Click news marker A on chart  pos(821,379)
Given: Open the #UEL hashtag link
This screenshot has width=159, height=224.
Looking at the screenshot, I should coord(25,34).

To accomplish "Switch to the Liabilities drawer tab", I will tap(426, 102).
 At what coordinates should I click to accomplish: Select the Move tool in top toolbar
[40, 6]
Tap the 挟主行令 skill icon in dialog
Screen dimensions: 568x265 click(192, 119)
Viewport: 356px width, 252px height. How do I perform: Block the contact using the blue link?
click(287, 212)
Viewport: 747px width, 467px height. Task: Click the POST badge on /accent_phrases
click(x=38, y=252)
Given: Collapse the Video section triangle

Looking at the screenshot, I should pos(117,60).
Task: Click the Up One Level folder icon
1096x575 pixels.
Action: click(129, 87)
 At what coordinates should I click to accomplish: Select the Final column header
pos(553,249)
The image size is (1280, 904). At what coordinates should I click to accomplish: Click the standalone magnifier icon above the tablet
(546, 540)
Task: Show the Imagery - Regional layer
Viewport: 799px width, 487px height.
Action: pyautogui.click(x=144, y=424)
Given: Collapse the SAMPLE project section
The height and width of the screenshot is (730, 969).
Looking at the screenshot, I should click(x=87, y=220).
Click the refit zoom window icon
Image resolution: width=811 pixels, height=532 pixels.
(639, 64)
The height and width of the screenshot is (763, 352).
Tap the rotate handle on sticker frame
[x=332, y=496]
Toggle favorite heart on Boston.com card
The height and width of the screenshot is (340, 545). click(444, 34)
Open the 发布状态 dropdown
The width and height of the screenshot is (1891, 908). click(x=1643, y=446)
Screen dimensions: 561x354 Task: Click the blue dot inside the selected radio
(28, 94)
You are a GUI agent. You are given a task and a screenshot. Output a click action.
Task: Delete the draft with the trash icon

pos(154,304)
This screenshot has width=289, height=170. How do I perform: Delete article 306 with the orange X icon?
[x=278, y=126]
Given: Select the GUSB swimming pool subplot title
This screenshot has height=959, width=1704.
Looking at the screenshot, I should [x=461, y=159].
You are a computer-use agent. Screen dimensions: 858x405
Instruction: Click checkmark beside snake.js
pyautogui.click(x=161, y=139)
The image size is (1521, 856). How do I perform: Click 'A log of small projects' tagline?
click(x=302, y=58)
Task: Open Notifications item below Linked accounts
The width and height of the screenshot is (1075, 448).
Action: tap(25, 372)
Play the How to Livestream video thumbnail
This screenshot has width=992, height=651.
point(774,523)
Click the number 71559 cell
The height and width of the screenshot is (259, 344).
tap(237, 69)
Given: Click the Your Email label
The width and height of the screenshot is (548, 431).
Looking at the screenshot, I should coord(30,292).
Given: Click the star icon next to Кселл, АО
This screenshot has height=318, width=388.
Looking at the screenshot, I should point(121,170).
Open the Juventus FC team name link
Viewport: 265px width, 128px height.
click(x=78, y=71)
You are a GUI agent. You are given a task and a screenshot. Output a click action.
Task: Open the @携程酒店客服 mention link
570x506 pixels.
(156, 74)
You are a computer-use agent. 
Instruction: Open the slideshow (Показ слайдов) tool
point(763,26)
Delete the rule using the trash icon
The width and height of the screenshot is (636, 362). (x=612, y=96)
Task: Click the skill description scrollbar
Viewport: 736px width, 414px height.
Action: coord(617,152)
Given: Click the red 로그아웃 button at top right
════════
◆ **Work required**: Reproduce all of the material above without alteration.

◆ **Answer for the task**:
Click news marker A on chart  pos(821,379)
Given: Open the #UEL hashtag link
This screenshot has width=159, height=224.
Looking at the screenshot, I should coord(25,34).

To accomplish "Switch to the Liabilities drawer tab", I will tap(426, 102).
 At what coordinates should I click to accomplish: Select the Move tool in top toolbar
[40, 6]
Tap the 挟主行令 skill icon in dialog
Screen dimensions: 568x265 click(192, 119)
Viewport: 356px width, 252px height. How do I perform: Block the contact using the blue link?
click(287, 212)
Viewport: 747px width, 467px height. Task: Click the POST badge on /accent_phrases
click(x=38, y=252)
Given: Collapse the Video section triangle

Looking at the screenshot, I should pos(117,60).
Task: Click the Up One Level folder icon
1096x575 pixels.
Action: click(129, 87)
 At what coordinates should I click to accomplish: Select the Final column header
pos(553,249)
The image size is (1280, 904). At what coordinates should I click to accomplish: Click the standalone magnifier icon above the tablet
(546, 540)
Task: Show the Imagery - Regional layer
Viewport: 799px width, 487px height.
Action: pyautogui.click(x=144, y=424)
Given: Collapse the SAMPLE project section
The height and width of the screenshot is (730, 969).
Looking at the screenshot, I should click(x=87, y=220).
Click the refit zoom window icon
Image resolution: width=811 pixels, height=532 pixels.
(639, 64)
The height and width of the screenshot is (763, 352).
Tap the rotate handle on sticker frame
[x=332, y=496]
Toggle favorite heart on Boston.com card
The height and width of the screenshot is (340, 545). click(444, 34)
Open the 发布状态 dropdown
The width and height of the screenshot is (1891, 908). click(x=1643, y=446)
Screen dimensions: 561x354 Task: Click the blue dot inside the selected radio
(28, 94)
You are a GUI agent. You are given a task and a screenshot. Output a click action.
Task: Delete the draft with the trash icon

pos(154,304)
This screenshot has width=289, height=170. How do I perform: Delete article 306 with the orange X icon?
[x=278, y=126]
Given: Select the GUSB swimming pool subplot title
This screenshot has height=959, width=1704.
Looking at the screenshot, I should [x=461, y=159].
You are a computer-use agent. Screen dimensions: 858x405
Instruction: Click checkmark beside snake.js
pyautogui.click(x=161, y=139)
The image size is (1521, 856). How do I perform: Click 'A log of small projects' tagline?
click(x=302, y=58)
Task: Open Notifications item below Linked accounts
The width and height of the screenshot is (1075, 448).
Action: tap(25, 372)
Play the How to Livestream video thumbnail
This screenshot has width=992, height=651.
point(774,523)
Click the number 71559 cell
The height and width of the screenshot is (259, 344).
tap(237, 69)
Given: Click the Your Email label
The width and height of the screenshot is (548, 431).
Looking at the screenshot, I should coord(30,292).
Given: Click the star icon next to Кселл, АО
This screenshot has height=318, width=388.
Looking at the screenshot, I should point(121,170).
Open the Juventus FC team name link
Viewport: 265px width, 128px height.
click(x=78, y=71)
You are a GUI agent. You are given a task and a screenshot. Output a click action.
Task: Open the @携程酒店客服 mention link
570x506 pixels.
(156, 74)
You are a computer-use agent. 
Instruction: Open the slideshow (Показ слайдов) tool
point(763,26)
Delete the rule using the trash icon
The width and height of the screenshot is (636, 362). (x=612, y=96)
Task: Click the skill description scrollbar
Viewport: 736px width, 414px height.
Action: coord(617,152)
Given: Click the red 로그아웃 button at top right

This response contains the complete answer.